**HOW TO COMPLETE THIS TASK**
Only the count is expected: the number of lines below that contain "computer".
*****
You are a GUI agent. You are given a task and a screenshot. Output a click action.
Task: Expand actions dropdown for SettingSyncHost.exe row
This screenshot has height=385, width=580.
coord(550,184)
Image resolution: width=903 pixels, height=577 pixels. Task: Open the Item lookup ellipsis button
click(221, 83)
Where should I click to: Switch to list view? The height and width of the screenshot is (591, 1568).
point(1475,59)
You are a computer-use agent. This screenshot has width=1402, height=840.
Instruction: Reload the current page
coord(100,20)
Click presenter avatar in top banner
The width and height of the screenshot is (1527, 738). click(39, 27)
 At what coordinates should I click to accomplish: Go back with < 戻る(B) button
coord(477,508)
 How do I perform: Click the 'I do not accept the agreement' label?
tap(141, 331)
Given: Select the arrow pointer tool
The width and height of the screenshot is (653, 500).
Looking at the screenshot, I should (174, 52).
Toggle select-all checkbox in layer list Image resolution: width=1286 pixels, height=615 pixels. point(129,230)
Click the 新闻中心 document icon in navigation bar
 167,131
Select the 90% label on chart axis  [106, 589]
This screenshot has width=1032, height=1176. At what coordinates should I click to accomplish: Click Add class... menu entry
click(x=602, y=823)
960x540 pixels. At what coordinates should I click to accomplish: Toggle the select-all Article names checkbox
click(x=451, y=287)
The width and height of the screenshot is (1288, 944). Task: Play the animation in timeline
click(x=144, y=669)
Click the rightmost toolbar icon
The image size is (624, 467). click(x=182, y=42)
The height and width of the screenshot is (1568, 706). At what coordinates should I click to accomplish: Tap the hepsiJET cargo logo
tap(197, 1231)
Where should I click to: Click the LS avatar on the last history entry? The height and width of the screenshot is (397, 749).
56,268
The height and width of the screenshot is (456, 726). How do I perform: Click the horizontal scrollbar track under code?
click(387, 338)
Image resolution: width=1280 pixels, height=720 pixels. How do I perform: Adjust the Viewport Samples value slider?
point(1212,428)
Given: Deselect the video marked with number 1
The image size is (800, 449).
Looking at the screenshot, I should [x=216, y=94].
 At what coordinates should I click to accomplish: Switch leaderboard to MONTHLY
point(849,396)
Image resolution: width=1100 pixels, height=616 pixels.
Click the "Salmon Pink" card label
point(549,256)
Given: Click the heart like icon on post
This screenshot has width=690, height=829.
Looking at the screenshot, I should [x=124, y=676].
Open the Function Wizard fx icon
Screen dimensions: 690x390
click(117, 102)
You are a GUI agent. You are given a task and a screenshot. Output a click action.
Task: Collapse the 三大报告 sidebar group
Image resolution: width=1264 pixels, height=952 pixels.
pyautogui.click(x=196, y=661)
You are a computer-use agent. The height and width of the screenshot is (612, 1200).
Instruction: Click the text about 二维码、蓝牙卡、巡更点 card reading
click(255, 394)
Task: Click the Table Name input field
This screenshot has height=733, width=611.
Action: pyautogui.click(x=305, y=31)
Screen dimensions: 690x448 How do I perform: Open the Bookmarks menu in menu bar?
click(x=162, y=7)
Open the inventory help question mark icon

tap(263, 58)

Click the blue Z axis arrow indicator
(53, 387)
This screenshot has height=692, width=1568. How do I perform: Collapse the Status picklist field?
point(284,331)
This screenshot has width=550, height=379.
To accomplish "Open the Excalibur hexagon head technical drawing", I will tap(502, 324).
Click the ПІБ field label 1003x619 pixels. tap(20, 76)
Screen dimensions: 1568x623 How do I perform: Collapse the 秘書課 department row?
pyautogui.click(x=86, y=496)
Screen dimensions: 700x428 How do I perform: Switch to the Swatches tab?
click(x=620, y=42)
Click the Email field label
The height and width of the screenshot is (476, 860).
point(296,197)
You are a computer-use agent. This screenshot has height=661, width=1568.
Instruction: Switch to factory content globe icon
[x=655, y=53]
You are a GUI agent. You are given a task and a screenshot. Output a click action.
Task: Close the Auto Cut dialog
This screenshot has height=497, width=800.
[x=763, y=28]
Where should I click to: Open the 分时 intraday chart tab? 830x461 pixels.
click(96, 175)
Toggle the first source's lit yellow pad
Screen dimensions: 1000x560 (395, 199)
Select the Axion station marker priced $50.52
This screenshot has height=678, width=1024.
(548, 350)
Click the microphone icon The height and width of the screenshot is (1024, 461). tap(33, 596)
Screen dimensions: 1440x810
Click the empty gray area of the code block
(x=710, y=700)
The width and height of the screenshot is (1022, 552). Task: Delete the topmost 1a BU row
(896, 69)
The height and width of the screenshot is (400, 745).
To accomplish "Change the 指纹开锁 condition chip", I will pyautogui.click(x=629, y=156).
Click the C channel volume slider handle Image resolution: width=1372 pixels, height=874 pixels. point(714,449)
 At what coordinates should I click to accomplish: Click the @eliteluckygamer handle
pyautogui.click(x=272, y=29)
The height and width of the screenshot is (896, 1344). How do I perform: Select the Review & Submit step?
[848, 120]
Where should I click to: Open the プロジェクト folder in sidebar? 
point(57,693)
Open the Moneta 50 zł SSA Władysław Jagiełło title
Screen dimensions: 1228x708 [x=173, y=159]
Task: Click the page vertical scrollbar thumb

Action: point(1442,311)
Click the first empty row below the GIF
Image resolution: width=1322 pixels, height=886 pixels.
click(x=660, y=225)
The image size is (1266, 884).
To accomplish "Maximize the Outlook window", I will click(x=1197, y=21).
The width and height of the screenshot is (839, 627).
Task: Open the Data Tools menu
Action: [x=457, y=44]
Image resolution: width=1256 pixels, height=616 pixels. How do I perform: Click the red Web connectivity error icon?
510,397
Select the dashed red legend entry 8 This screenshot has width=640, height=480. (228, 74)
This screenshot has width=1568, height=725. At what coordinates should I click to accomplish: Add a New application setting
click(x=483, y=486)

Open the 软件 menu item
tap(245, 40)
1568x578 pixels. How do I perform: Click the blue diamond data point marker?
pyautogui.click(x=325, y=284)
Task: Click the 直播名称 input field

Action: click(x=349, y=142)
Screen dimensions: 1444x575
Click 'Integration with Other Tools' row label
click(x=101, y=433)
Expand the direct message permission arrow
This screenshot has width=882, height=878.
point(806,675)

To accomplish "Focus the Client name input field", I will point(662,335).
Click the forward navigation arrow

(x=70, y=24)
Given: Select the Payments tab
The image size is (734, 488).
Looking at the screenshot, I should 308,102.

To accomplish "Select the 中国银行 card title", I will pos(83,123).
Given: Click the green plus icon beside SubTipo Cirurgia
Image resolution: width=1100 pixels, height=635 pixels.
*****
**RESPONSE TO THE EXERCISE**
3